Once inside, they robbed, hogtied and shot the family of four and raped 12-year-old Leslie. The two critically wounded children watched their parents die.

Since then, the Douglass children, now grown, have been anguished by a legal system that has kept the two killers alive despite their death sentences.

This week, President Clinton is expected to sign a bill that would speed up such executions by sharply limiting federal appeals. That provision was included in the anti-terrorism bill passed by Congress just before the one-year anniversary of the Oklahoma City bombing last week.

“Part of the whole idea of the criminal justice system is allowing the victims to move on with their lives,” says 32-year-old Brooks Douglass, who was 16 at the time of his parents’ murders and who was elected to the state Senate in 1990 pledging to push for similar legislation.

“If you are having to look over your shoulder for 17 years, you find it very difficult to go on if you have to testify time and time again.”

For nearly 15 years, Republicans in Congress have been trying to pass a measure restricting death penalty appeals. This new provision strips power from federal judges to review death-row cases and many other kinds of cases from state courts.

While supported by law enforcement authorities and victims’ rights groups, the measure concerns civil libertarians and defense attorneys, who predict that innocent people will be executed.

Currently, there are 3,061 condemned convicts in the 38 states with the death penalty. Most are appealing their cases, which generally go through at least two rounds of appeals in the three-tiered state courts and then the three-tiered federal courts.

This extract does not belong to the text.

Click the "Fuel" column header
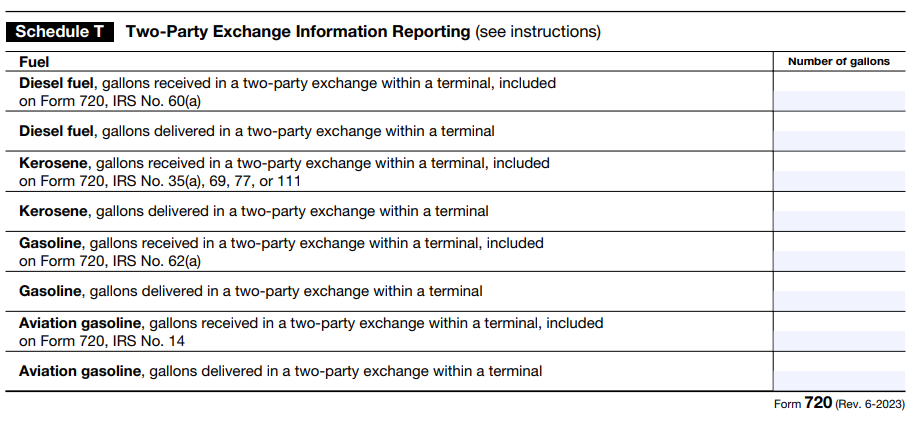Viewport: 922px width, 427px height. point(34,62)
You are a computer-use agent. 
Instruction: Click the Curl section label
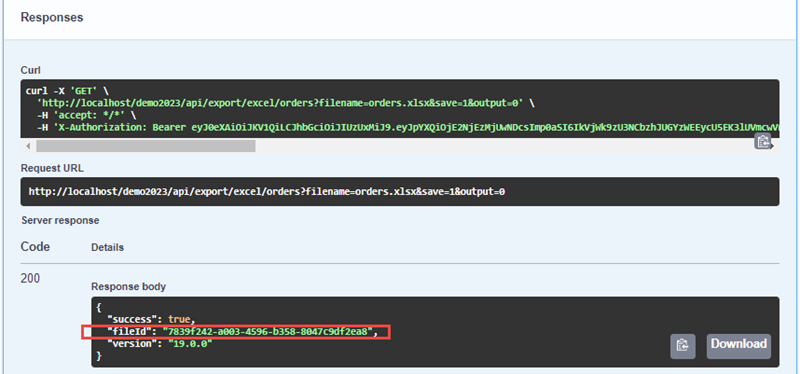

About 40 percent of state-court capital cases that federal courts have reviewed have been overturned, according to the Death Penalty Information Center, a Washington, D.C., organization opposed to the death penalty. Since 1970, 59 people have been released from death row with evidence of their innocence, the group says.

“The danger is we could have people on death row or incarcerated who won’t be able to get their cases heard,” said Mark Kappelhoff, an American Civil Liberties Union lawyer in Washington. “There is no doubt in my mind we will have innocent people executed because of this. Swift justice isn’t always correct justice.”

Opponents also say federal appeals will be limited for all people - not just death-row cases, which make up less than 1 percent of all so-called habeas corpus petitions.

Habeas corpus is a Latin phrase that means “You should have the body.” The Habeas Corpus Act, passed in 1867, gave federal judges power to review cases in which a person may be imprisoned in violation of the Constitution.

“The public has been misled into thinking this deals mostly with death penalty cases,” said Paul Levine, a spokesman for the National Association of Criminal Defense Lawyers. “In fact, it applies to anyone convicted in a state court - anti-abortion protesters, tax protesters, business people convicted of white collar violations.”

But lawmakers say they want to end lengthy appeals by convicted murderers. Currently, it takes about eight years for a capital case to move from conviction to execution, according to death penalty experts.

“This will free the judicial process from endless and frivolous appeals from prisoners convicted of capital offenses while victims and families wait helplessly by for years and years for justice to finally be done,” said Rep. Deborah Pryce, R-Ohio.

The new measure makes several changes to the Habeas Corpus Act to limit appeals:

Federal judges may overturn state court decisions only if the decisions are an “unreasonable application of clearly established federal law.”

Inmates who have lost statecourt appeals will get only one chance to appeal in federal court, curtailing the past practice of repetitive federal tries. The only exception is if there is “clear and convincing” evidence the defendant was innocent.

Instead of delaying indefinitely, inmates must file federal appeals within one year, and in six months in capital cases if the state provides counsel in state-court appeals.

Federal judges would have deadlines for deciding appeals. Federal district judges would have 180 days, and federal appellate judges, the next step, also would have six months.

Even Attorney General Janet Reno voiced some concerns about the measure last week. She said she would have drafted the law differently, preferring a broader standard of review.

But she said this new law does contain safeguards and will provide prompt resolutions so appeals “are not drawn out inordinately and unreasonably over time.”

The provision on appeals is part of a broader anti-terrorism bill that permits the government to deport a suspected terrorist without presenting evidence to a judge.

It also authorizes the federal government to spend $1 billion over the next four years to fight domestic terrorism and requires criminals in federal proceedings to make restitution to their victims.